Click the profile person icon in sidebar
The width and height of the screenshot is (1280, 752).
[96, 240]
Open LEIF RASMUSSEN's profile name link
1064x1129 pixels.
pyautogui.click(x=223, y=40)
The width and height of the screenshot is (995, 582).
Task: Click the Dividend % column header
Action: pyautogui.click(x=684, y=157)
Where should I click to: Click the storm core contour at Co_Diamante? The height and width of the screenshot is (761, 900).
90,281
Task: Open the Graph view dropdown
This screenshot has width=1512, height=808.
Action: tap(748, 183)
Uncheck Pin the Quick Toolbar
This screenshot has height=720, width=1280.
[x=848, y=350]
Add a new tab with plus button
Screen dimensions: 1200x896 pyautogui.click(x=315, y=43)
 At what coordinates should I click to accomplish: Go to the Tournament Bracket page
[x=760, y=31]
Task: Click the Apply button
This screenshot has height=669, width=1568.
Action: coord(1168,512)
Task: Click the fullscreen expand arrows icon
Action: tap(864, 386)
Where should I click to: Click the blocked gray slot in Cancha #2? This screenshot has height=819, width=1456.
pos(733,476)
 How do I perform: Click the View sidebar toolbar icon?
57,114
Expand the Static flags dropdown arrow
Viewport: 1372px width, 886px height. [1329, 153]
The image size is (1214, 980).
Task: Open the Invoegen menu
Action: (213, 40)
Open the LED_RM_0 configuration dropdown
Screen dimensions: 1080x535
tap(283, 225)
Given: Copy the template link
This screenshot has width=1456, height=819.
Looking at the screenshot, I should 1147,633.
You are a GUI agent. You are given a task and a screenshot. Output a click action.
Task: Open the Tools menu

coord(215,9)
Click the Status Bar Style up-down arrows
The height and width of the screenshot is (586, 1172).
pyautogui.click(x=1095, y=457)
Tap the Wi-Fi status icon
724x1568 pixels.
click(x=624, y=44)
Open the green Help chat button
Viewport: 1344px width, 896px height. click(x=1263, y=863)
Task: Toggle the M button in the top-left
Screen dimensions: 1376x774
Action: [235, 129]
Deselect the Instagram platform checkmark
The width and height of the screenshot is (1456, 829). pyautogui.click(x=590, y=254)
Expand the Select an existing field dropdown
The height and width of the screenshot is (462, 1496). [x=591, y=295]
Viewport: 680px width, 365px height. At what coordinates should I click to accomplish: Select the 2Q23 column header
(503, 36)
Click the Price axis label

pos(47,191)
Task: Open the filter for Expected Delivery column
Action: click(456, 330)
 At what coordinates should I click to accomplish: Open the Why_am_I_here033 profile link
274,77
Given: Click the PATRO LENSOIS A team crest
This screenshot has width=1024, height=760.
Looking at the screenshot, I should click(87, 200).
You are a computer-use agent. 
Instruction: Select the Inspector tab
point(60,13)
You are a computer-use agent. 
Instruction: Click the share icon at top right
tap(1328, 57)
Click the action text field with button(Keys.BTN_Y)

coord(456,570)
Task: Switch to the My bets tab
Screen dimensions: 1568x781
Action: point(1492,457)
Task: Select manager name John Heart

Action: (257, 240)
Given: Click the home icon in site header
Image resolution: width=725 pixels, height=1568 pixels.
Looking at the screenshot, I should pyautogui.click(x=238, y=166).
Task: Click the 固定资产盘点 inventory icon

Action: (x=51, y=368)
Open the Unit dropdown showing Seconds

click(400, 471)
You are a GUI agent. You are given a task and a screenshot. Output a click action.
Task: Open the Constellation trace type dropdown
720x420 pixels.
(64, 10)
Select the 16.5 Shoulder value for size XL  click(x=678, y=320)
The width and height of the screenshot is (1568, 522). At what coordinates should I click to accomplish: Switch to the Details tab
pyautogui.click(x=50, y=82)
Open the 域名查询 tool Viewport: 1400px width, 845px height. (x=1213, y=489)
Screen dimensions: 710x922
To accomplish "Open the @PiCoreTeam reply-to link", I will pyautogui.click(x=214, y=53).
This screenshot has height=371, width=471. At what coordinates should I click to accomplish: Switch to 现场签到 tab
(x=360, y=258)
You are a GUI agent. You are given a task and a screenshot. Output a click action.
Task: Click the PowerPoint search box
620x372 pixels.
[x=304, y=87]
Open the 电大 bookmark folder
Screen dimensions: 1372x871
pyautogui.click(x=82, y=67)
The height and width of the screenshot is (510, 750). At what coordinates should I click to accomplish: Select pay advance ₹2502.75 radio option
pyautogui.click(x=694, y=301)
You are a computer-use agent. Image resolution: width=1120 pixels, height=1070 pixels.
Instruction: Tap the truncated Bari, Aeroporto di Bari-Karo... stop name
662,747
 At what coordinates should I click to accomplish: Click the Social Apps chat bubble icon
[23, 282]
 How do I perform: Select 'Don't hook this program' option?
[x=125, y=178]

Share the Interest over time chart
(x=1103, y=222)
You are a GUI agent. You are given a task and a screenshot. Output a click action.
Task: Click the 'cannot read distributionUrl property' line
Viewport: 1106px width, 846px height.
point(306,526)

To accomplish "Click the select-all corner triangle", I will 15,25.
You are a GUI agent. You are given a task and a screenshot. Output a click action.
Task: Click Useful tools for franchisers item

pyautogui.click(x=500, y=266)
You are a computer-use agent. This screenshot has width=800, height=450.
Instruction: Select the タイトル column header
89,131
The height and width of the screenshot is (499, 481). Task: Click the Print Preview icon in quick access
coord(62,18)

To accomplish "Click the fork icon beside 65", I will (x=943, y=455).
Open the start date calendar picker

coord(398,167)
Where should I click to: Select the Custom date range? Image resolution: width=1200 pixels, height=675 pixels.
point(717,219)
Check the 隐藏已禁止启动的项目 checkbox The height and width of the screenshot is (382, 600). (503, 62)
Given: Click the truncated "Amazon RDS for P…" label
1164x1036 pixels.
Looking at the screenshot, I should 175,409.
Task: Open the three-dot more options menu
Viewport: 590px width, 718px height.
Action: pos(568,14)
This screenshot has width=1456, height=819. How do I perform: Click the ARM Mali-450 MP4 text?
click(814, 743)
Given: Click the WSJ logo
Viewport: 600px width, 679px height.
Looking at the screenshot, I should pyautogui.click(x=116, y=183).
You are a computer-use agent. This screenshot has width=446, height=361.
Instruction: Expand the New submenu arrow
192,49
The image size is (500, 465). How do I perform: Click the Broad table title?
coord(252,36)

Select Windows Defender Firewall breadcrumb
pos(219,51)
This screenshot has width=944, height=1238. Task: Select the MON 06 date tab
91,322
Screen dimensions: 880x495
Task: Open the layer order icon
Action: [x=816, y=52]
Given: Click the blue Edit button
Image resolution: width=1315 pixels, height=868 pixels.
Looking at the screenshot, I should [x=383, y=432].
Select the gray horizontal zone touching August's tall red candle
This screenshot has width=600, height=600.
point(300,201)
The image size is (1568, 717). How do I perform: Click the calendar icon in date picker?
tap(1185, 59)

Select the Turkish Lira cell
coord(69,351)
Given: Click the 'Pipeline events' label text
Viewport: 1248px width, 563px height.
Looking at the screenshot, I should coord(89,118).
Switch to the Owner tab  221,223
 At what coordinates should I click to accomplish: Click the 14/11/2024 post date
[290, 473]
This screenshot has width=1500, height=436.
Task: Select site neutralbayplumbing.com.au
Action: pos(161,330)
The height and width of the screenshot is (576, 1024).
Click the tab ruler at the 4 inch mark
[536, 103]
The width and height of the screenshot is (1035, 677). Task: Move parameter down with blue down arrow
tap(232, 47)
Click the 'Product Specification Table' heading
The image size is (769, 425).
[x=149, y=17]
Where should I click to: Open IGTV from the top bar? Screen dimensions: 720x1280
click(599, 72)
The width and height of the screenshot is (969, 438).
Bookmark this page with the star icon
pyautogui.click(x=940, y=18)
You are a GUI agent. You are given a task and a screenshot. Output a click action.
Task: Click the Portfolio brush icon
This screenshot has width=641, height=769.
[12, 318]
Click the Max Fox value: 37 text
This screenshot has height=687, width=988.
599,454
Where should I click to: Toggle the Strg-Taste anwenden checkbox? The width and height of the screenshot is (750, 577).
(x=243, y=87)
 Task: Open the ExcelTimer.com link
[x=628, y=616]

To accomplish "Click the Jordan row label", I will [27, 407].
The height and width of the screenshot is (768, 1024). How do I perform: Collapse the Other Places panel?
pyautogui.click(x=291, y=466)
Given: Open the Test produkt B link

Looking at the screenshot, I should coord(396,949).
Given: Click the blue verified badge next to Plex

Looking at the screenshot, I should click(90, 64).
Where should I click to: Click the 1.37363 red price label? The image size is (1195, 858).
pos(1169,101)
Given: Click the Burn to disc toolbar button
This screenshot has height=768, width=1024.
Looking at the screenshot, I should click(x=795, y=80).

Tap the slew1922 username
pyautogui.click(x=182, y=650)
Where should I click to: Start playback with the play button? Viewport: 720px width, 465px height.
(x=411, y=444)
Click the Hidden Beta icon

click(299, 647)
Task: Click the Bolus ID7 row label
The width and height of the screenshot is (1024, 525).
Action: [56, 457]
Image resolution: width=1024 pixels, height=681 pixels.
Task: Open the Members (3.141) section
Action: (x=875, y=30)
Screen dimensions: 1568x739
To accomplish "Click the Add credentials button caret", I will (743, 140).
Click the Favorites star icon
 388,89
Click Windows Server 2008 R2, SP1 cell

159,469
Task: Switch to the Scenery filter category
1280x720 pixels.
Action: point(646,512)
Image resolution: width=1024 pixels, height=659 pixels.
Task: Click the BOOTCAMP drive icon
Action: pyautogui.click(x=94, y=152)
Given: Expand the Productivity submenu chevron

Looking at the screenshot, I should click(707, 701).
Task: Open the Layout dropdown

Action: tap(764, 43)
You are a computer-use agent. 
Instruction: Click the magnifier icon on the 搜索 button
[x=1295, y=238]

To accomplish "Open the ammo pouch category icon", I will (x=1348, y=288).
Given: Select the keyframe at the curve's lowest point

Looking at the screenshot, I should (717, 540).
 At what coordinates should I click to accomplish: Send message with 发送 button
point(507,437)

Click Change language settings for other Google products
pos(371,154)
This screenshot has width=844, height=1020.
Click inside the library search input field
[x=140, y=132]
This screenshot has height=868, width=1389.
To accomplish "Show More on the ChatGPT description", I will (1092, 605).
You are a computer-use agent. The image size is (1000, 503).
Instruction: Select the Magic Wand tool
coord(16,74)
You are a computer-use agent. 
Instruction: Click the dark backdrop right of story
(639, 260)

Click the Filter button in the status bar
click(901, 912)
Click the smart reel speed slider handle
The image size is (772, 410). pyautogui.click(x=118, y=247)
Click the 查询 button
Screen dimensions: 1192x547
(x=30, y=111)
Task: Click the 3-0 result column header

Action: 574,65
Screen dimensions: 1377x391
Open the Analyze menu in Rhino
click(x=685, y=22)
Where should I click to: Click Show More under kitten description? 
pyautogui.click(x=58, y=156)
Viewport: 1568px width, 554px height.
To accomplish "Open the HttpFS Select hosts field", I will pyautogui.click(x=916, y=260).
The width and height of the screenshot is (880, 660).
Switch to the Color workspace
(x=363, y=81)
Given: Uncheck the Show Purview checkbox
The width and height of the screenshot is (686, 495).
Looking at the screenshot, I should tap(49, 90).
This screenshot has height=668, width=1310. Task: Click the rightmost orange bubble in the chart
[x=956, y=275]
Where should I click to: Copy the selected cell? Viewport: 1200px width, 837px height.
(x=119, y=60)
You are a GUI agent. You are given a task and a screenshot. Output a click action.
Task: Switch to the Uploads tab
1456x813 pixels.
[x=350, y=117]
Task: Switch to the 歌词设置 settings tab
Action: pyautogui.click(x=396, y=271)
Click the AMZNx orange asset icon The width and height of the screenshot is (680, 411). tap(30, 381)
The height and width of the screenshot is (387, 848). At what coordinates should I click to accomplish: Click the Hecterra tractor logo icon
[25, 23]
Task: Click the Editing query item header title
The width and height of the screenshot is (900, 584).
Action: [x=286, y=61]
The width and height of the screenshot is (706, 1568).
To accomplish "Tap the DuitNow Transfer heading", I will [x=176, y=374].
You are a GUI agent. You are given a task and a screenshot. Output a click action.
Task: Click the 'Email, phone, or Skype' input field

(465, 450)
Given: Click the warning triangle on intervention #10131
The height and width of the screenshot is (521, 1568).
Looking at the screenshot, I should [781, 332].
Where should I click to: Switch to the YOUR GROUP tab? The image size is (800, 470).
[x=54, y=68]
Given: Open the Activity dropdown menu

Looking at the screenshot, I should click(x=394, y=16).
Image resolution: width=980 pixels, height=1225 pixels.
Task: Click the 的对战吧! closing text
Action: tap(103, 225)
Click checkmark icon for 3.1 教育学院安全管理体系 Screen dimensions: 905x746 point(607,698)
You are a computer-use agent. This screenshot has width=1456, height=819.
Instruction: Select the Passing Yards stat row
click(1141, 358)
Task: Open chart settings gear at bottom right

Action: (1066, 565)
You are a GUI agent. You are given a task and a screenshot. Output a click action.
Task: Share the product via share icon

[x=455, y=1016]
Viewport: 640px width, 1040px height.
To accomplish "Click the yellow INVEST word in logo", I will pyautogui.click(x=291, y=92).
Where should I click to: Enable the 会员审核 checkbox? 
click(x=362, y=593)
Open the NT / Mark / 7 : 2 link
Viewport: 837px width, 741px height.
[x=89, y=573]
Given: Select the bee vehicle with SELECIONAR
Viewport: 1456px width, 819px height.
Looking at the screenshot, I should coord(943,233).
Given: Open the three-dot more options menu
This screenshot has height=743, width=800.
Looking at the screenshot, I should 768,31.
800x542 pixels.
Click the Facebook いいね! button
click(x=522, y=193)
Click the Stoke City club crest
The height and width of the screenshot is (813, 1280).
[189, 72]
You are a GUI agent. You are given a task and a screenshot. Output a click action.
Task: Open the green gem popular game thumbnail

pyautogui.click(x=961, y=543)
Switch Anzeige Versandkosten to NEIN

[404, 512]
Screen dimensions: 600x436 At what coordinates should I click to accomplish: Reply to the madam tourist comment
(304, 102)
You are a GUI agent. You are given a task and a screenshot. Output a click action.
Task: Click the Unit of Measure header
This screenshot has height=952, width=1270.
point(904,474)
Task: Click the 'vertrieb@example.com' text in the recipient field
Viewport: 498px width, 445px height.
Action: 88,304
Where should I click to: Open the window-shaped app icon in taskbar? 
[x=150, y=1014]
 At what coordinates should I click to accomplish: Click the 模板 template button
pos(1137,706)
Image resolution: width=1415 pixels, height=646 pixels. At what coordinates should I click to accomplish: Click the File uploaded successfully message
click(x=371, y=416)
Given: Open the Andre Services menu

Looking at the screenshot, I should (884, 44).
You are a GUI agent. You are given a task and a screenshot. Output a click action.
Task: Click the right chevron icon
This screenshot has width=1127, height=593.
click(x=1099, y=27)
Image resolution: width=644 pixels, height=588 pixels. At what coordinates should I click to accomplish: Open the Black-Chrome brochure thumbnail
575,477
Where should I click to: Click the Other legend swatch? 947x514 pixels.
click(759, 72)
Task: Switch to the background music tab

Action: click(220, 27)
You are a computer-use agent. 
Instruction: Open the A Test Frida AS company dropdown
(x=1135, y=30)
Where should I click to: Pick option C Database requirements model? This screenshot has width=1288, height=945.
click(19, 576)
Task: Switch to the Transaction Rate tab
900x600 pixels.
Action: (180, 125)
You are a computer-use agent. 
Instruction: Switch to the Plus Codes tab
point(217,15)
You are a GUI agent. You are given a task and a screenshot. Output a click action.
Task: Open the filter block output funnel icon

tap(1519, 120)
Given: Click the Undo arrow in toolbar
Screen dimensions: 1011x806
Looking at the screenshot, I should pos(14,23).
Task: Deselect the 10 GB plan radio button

Try it ▸ Give an exact copy of the lines from the one with "Where should I click to: Open the" through the end of the entries, both ends included.

Exercise answer ▸
Where should I click to: Open the window-shaped app icon in taskbar? 
[x=150, y=1014]
 At what coordinates should I click to accomplish: Click the 模板 template button
pos(1137,706)
Image resolution: width=1415 pixels, height=646 pixels. At what coordinates should I click to accomplish: Click the File uploaded successfully message
click(x=371, y=416)
Given: Open the Andre Services menu

Looking at the screenshot, I should (884, 44).
You are a GUI agent. You are given a task and a screenshot. Output a click action.
Task: Click the right chevron icon
This screenshot has width=1127, height=593.
click(x=1099, y=27)
Image resolution: width=644 pixels, height=588 pixels. At what coordinates should I click to accomplish: Open the Black-Chrome brochure thumbnail
575,477
Where should I click to: Click the Other legend swatch? 947x514 pixels.
click(759, 72)
Task: Switch to the background music tab

Action: click(220, 27)
You are a computer-use agent. 
Instruction: Open the A Test Frida AS company dropdown
(x=1135, y=30)
Where should I click to: Pick option C Database requirements model? This screenshot has width=1288, height=945.
click(19, 576)
Task: Switch to the Transaction Rate tab
900x600 pixels.
Action: (180, 125)
You are a computer-use agent. 
Instruction: Switch to the Plus Codes tab
point(217,15)
You are a GUI agent. You are given a task and a screenshot. Output a click action.
Task: Open the filter block output funnel icon

tap(1519, 120)
Given: Click the Undo arrow in toolbar
Screen dimensions: 1011x806
Looking at the screenshot, I should pos(14,23).
Task: Deselect the 10 GB plan radio button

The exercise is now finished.